## WHAT NEEDS TO BE DONE
Pictures must not appear in your answer. Write out exactly the lines from the one with "Task: Click the Pitch control showing value 0" through the last line of the entries below.

◆ ◆ ◆ ◆ ◆

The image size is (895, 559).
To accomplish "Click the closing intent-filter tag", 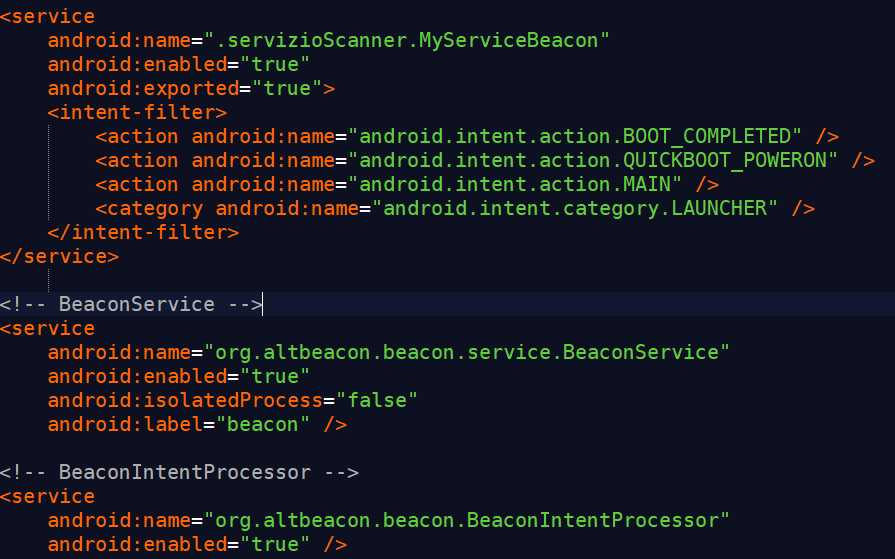I will point(143,232).
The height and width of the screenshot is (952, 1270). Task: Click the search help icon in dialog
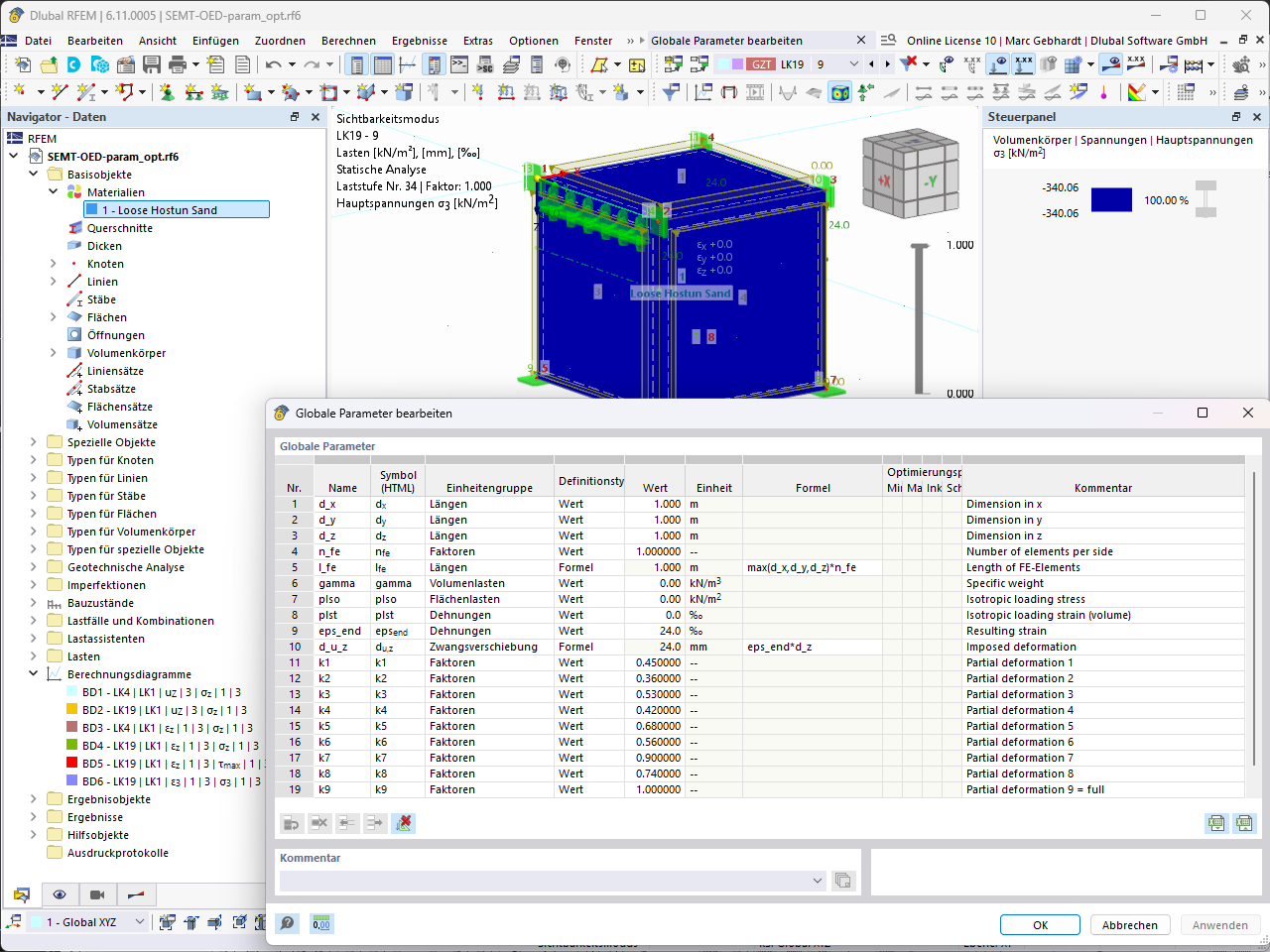click(x=288, y=924)
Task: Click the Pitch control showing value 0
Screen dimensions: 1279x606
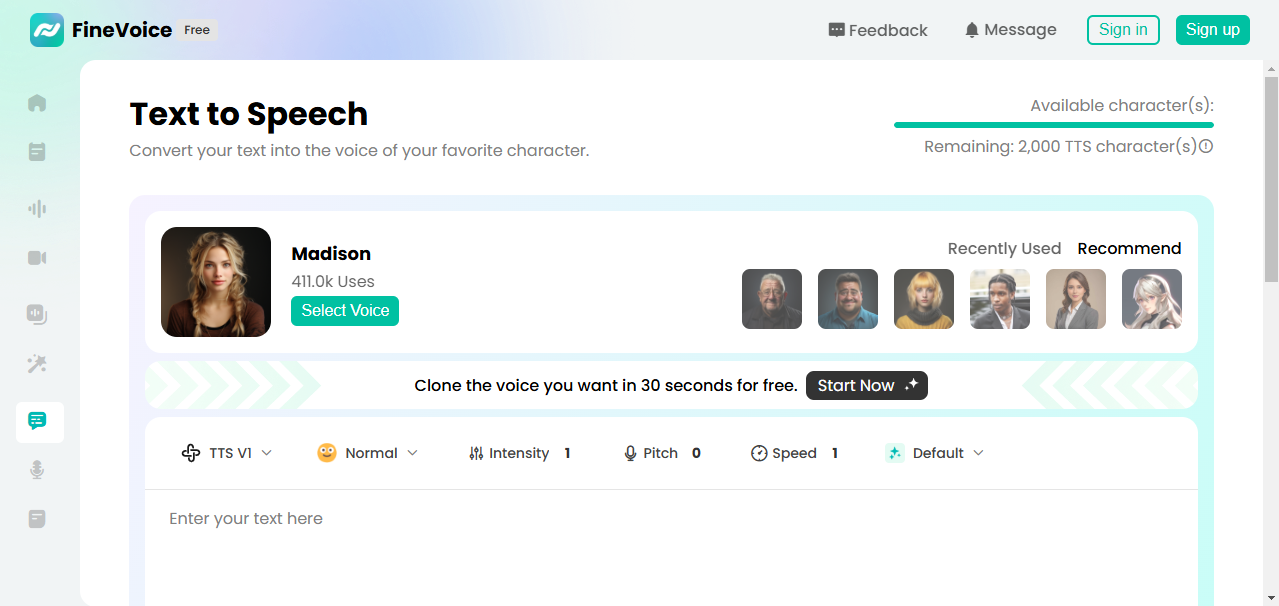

◆ ◆ ◆ ◆ ◆

## ANSWER TO THE EXERCISE
Task: Click the Pitch control showing value 0
Screen dimensions: 1279x606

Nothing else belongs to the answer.